*** Opening Information supplied ***

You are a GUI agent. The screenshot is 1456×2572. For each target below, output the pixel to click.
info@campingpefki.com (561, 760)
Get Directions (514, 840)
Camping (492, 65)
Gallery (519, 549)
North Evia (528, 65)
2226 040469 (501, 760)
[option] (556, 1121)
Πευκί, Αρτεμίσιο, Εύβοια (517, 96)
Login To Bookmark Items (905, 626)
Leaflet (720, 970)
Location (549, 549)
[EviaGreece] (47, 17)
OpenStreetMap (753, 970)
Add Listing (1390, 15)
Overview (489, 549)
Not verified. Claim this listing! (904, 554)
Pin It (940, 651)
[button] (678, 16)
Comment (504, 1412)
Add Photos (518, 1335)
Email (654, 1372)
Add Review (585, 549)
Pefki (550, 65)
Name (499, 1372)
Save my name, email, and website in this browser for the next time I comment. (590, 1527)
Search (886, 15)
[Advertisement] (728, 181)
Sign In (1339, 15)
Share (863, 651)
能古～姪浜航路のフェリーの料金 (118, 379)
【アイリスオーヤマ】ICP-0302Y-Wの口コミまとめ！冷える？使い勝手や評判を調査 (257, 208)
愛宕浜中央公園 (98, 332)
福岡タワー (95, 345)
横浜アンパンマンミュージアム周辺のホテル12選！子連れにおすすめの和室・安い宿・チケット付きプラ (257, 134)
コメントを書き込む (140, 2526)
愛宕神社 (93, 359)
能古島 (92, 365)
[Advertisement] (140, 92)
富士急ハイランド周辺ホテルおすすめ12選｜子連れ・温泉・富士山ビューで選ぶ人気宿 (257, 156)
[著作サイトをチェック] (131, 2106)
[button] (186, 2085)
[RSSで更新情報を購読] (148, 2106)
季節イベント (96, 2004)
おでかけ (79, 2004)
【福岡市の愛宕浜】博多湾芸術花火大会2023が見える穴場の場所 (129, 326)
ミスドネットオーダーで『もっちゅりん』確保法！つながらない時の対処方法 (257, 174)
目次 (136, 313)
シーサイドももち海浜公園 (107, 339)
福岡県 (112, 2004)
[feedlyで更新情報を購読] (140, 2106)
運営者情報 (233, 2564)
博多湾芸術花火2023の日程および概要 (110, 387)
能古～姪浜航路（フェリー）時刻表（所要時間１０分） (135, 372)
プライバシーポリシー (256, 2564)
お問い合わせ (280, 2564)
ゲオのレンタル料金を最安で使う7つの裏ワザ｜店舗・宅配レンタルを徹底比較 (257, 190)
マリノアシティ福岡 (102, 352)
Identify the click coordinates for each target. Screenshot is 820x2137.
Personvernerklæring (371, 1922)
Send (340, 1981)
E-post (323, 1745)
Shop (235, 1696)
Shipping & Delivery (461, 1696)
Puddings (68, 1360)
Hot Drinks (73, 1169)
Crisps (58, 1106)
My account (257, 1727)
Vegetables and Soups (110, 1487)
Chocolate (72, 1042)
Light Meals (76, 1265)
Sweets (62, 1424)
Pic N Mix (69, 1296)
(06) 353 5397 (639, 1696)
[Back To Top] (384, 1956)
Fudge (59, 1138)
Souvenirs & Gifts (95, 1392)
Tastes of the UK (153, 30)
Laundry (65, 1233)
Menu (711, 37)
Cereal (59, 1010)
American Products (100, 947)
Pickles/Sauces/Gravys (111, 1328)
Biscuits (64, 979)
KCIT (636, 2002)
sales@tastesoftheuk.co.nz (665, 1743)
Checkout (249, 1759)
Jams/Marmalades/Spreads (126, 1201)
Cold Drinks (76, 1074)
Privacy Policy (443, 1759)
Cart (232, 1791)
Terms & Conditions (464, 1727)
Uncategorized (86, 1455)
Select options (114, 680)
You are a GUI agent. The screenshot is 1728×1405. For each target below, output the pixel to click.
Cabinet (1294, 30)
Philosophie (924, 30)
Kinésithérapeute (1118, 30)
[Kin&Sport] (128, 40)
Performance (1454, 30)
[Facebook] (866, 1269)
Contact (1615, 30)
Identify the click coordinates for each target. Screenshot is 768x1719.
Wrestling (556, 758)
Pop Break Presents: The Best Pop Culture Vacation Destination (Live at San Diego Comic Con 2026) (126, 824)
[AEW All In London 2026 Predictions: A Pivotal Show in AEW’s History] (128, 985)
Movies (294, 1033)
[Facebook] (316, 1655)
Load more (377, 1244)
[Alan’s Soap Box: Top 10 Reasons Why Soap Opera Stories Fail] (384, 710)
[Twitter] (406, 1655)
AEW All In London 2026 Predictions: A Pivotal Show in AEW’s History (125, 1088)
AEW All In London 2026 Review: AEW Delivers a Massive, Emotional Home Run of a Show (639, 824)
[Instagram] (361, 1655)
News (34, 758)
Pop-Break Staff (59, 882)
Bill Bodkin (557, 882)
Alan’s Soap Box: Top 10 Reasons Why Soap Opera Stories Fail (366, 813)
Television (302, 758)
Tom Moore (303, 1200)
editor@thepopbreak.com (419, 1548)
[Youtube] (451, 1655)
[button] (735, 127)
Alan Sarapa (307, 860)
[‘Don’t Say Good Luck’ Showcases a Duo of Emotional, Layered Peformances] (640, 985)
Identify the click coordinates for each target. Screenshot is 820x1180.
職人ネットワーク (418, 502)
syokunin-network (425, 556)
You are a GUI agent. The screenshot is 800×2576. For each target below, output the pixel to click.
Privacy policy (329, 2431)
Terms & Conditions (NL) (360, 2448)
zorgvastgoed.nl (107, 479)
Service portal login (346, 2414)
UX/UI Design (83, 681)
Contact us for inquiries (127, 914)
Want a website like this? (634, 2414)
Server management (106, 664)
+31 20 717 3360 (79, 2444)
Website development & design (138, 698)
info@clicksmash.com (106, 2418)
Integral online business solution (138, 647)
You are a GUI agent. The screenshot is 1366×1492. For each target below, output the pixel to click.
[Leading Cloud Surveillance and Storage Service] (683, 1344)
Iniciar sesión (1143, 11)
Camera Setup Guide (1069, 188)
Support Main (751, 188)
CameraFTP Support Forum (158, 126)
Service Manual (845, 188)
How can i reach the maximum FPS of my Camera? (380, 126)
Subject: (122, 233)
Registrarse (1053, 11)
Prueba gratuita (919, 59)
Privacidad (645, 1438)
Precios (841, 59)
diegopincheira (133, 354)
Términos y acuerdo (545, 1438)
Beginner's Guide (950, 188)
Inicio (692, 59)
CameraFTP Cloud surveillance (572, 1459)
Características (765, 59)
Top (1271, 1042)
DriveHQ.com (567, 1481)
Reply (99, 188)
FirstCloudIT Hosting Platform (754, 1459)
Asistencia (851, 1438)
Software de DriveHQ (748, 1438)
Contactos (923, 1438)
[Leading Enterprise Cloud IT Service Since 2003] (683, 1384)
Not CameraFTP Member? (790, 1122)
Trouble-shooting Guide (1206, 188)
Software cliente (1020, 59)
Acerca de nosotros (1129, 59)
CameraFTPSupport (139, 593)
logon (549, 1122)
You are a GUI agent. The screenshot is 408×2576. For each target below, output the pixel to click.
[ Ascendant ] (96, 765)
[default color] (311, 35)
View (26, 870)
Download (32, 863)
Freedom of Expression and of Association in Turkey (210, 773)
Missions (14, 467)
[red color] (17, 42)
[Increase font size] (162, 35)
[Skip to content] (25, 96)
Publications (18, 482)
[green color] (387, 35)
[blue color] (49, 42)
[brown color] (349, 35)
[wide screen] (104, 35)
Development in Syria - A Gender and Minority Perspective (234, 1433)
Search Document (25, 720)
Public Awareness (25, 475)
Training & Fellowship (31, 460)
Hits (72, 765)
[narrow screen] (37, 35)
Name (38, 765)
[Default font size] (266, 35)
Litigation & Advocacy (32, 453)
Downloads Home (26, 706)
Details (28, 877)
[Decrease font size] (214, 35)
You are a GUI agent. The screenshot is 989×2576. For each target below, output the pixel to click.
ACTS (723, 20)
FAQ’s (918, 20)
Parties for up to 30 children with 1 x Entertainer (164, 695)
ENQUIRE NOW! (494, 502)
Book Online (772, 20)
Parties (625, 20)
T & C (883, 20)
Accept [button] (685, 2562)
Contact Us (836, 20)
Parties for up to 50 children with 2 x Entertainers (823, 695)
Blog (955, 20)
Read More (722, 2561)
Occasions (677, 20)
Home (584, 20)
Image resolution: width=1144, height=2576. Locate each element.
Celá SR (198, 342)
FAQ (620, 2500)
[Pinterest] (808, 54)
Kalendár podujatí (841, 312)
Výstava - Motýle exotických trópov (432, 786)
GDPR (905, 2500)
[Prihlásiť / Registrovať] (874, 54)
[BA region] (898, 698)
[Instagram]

*** Closing Information supplied ***

**Assignment**
Of the entries above, repeat exactly the lines between the line with "AEW All In London 2026 Review: AEW" and the line with "syokunin-network (425, 556)", inclusive, and no others.

**Answer to this task**
AEW All In London 2026 Review: AEW Delivers a Massive, Emotional Home Run of a Show (639, 824)
[Instagram] (361, 1655)
News (34, 758)
Pop-Break Staff (59, 882)
Bill Bodkin (557, 882)
Alan’s Soap Box: Top 10 Reasons Why Soap Opera Stories Fail (366, 813)
Television (302, 758)
Tom Moore (303, 1200)
editor@thepopbreak.com (419, 1548)
[Youtube] (451, 1655)
[button] (735, 127)
Alan Sarapa (307, 860)
[‘Don’t Say Good Luck’ Showcases a Duo of Emotional, Layered Peformances] (640, 985)
Identify the click coordinates for each target. Screenshot is 820x1180.
職人ネットワーク (418, 502)
syokunin-network (425, 556)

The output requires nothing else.